## [Exercise directions]
Every line of the listing below is to be repeated exactly; the pictures stay out.

## [Record excerpts]
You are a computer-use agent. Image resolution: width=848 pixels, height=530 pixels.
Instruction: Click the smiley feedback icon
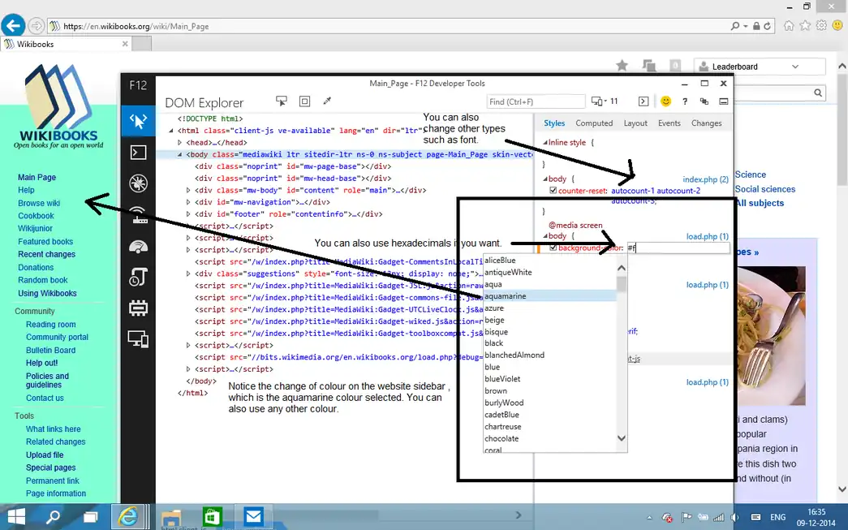665,101
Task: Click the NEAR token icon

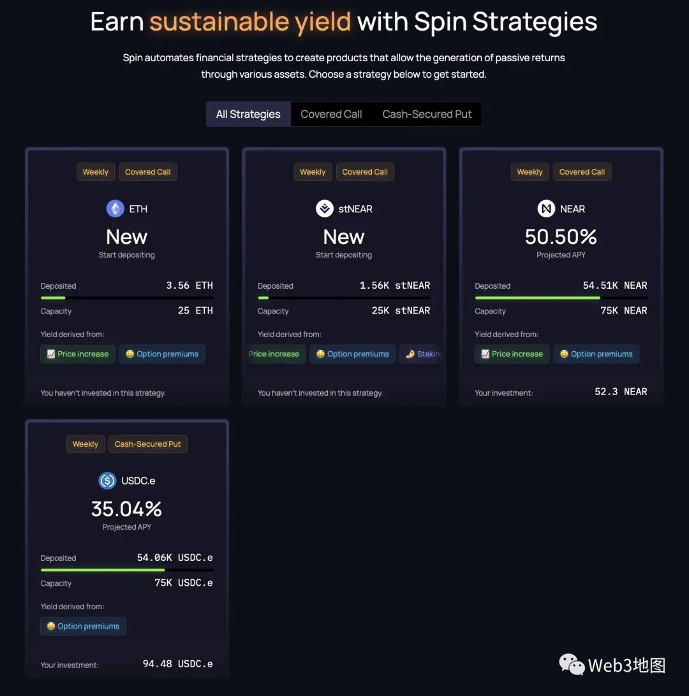Action: tap(546, 208)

## [Exercise answer]
You are a computer-use agent. Image resolution: width=848 pixels, height=530 pixels.
Instruction: Click the smiley feedback icon
665,101
Task: Click the NEAR token icon

Action: tap(546, 208)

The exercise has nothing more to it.